Each MAS consists of ten women leaders, each representing a set of around twenty households of the slum [27, 28]. The ASHA of the concerned area facilitates the process of selection of the members of each MAS. The work done by MAS members is voluntary and unpaid. Every MAS is expected to elect a chairperson and a treasurer to manage its functioning including the finances [27]. Each MAS is allocated a small sum 5,000 INR (60 USD) annually as ‘untied fund’ to spend on community needs and MAS has complete discretion over its use [29]. There is a provision to provide an annual round of training to MAS members and office bearers. Their training modules reflect the agenda they are expected to work on - issues related to health, environment, nutrition, sanitation, and hygiene [27].

A decade has elapsed since the roll out of MAS under NUHM. Despite being the main mechanism from the health systems side for community participation of the urban poor, little information exists on the actual functioning of MAS and its benefits. The current study was aimed at filling this critical gap. The study was focused on examining the situation on ground with respect to the following stated objectives of MAS [28]:

  1. i)

    MAS will provide a platform for convergent action on social determinants and all public services directly or indirectly related to health.

  2. ii)

    MAS will act as a mechanism for the community to voice health needs, experiences and issues with access to health services.

Further, the current study sought to add to the sparse research available on conditions and strategies that help such community participation mechanisms to be equitable and work well. We explored the factors that affect how active the MAS are in demanding better services on health, food security and nutrition, water and sanitation; in combating gender-based violence and pushing for better social environment in urban slums. The above types of problems or domains of action for MAS were selected based on the existing NUHM guidelines and training modules for MAS [25, 27, 28]. The study was conducted in Chhattisgarh, a state of India known for its pioneering role in promoting community-based health programmes [31].

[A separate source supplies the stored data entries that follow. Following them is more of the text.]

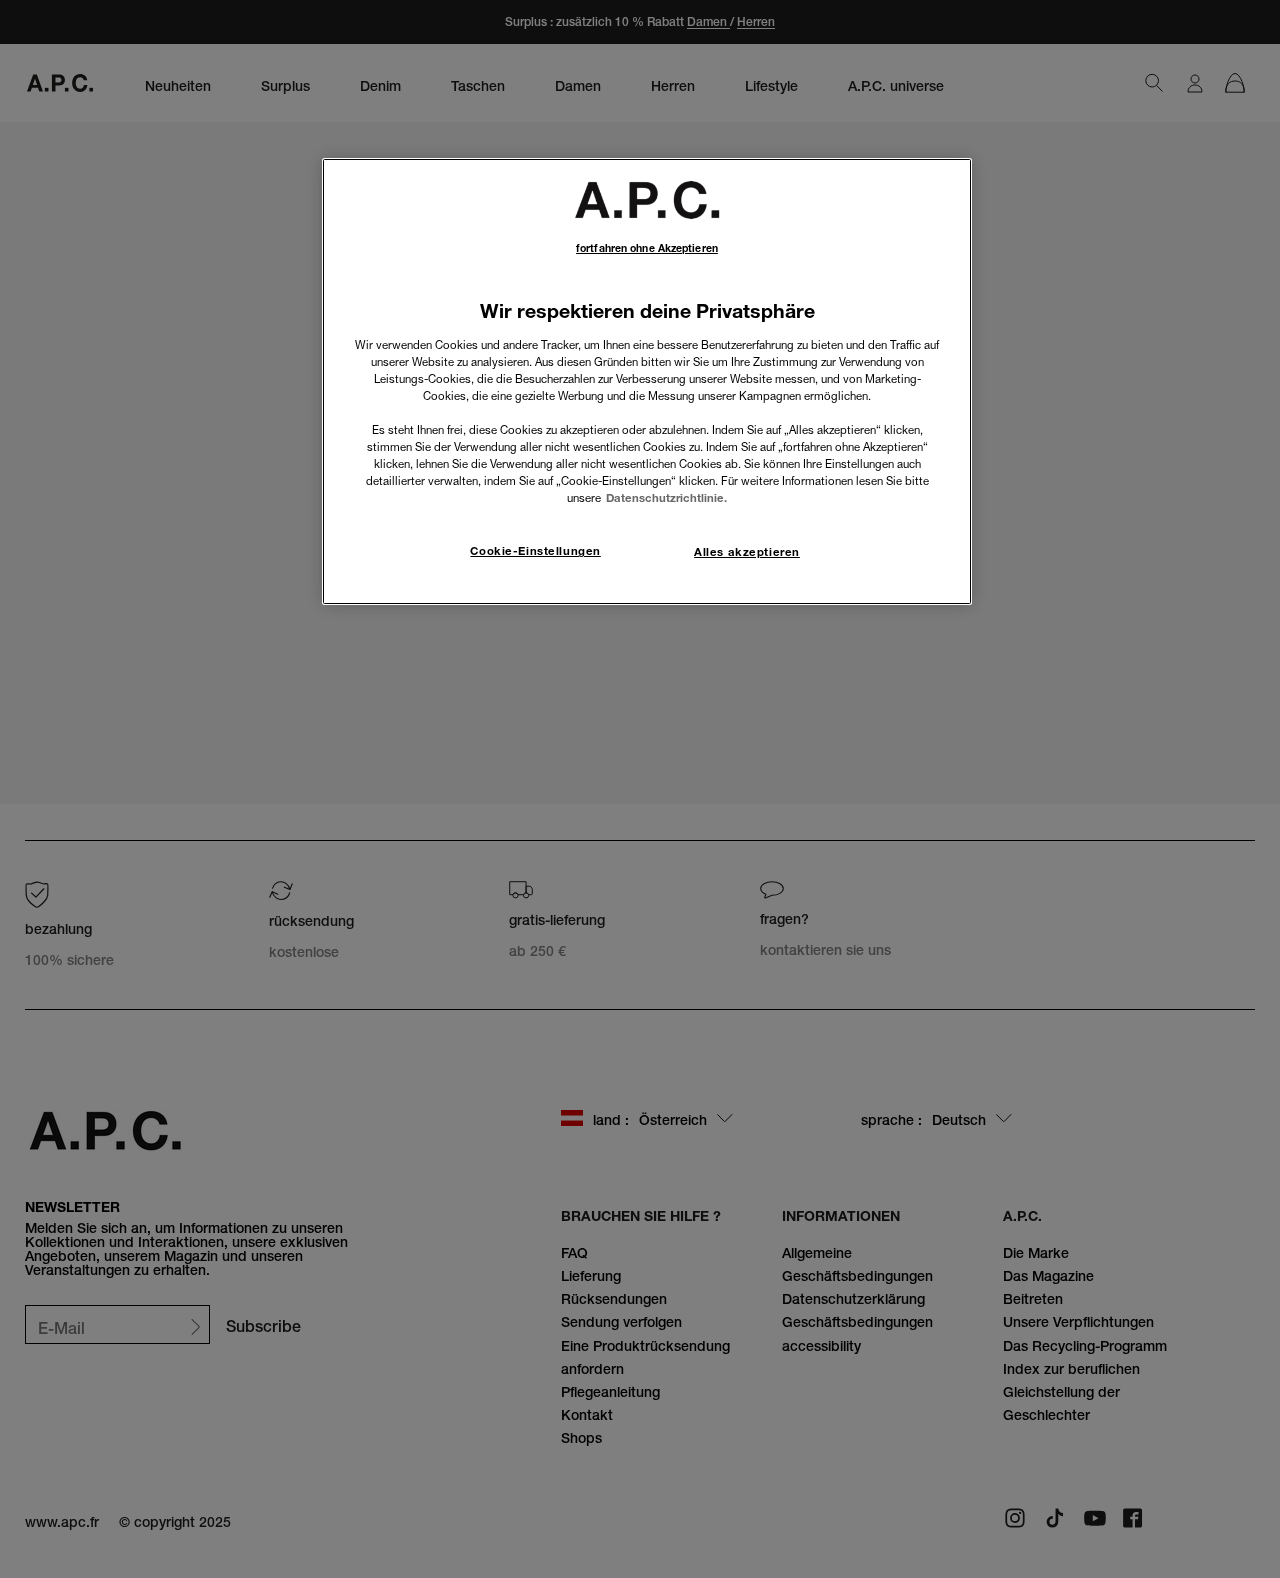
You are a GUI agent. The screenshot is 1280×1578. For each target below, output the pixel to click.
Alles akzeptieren (747, 552)
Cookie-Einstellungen (535, 551)
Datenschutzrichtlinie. (666, 498)
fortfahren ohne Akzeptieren (647, 248)
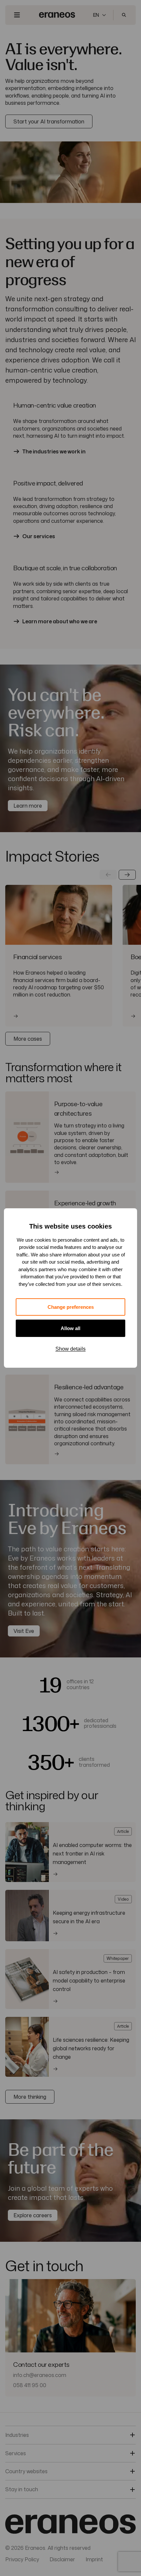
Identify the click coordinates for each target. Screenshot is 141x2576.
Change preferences (71, 1307)
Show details (70, 1349)
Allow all (70, 1328)
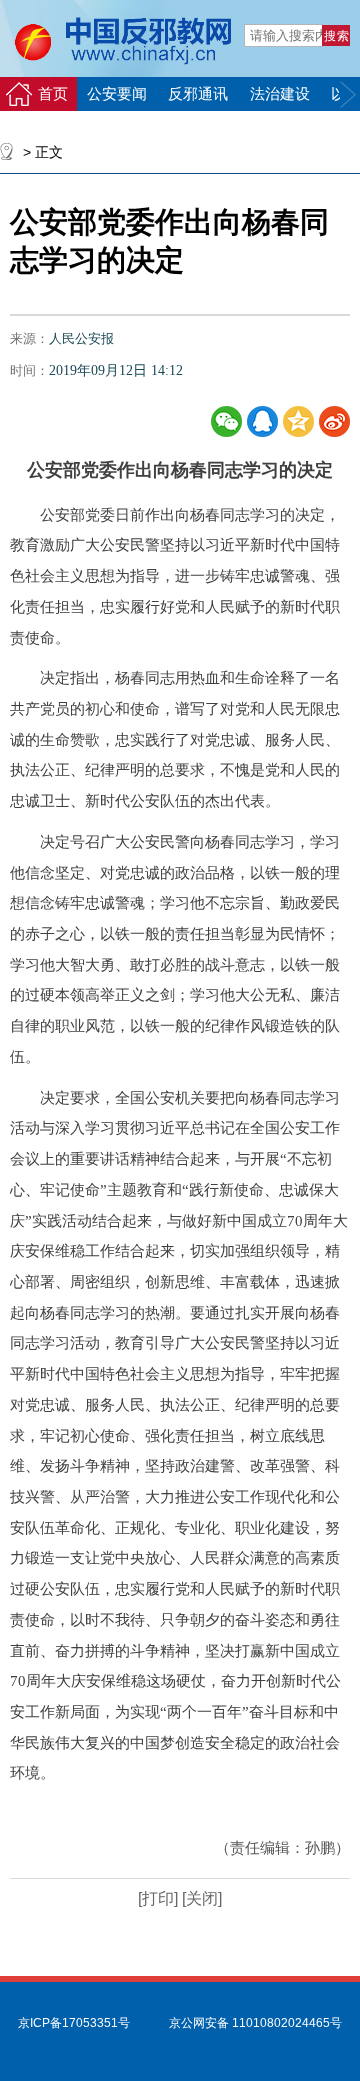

The specific objectives of our evaluation study were:

  1. 1.

    To estimate the proportion of MAS that have engaged in action on issues related to health and social determinants of health.

  2. 2.

    To explore the multiple forms of action adopted by MAS to address these issues.

  3. 3.

    To understand the enablers and barriers to action by MAS.

  4. 4.

    To understand the sources of motivation for MAS to undertake such action.

  5. 5.

    To develop a realist model by refining an initial programme theory to explain the complex relationships between context, mechanism, and outcomes of action taken by MAS.

Methods

Study design: a realist evaluation

In a realist evaluation, programmes are viewed as interventions that play out as sophisticated social interactions in a complex social reality [32]. The MAS programme operates in the broader social, economic, and political realities of the urban slums in India. MAS members work on a wide array of issues pertaining to health and social determinants of health in their respective areas. For the programme to be successful, various actors i.e., the community, the members of MAS, and the government systems have to interact in meaningful ways. These interactions are usually governed by a convoluted interplay of local politics, the cultural milieu, and the regional ethos of the area. It is the complexity of an intervention such as the MAS that makes it suitable for a realist inquiry.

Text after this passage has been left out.